Similar findings were described in a later study of 30, 4-week-old bull calves subjected to castration and divided into three experimental groups (one that received a local anesthetic, one without anesthesia, and a control). That study analyzed physiological parameters (HR and heart rate variability), the temperature of the lacrimal caruncle of the eye, and catecholamine levels. Results for all three groups showed a significant increase in HR, heart rate variability, and the temperature of the lacrimal caruncle of the eye during the surgical procedure compared to basal parameters. Moreover, there was a synchronic response of norepinephrine and epinephrine with the other variables. In addition, in the non-anesthetized animals, a significant reduction of the temperature of the lacrimal caruncle of the eye of 1 ± 0.5 °C was reported 10 min after surgery, compared to the other study groups [54]. In another study, monitoring the temperature of the ocular globe in the orbital region in 23 primiparous bovines (Canchim breed) for six months was an accurate means of estimating internal body temperatures and evaluating the physiological state of animals [55].

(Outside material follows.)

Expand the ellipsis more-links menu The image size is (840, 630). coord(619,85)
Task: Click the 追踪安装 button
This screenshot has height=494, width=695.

This research supports the existence of a relation between a thermal response at the ocular level in the orbital region (regio orbitalis) and SNA action through activation of the sympathetic part of the autonomic nervous system (SyNS), which induces neurosecretion of catecholamines under conditions of pain and stress. Furthermore, activation of the SyNS induces peripheral vasoconstriction that reduces surface temperatures, as seen in the bovine model using the lacrimal caruncle of the eye [54][56]. The authors of the present review article sought to demonstrate this phenomenon in a preliminary study represented in Figure 4.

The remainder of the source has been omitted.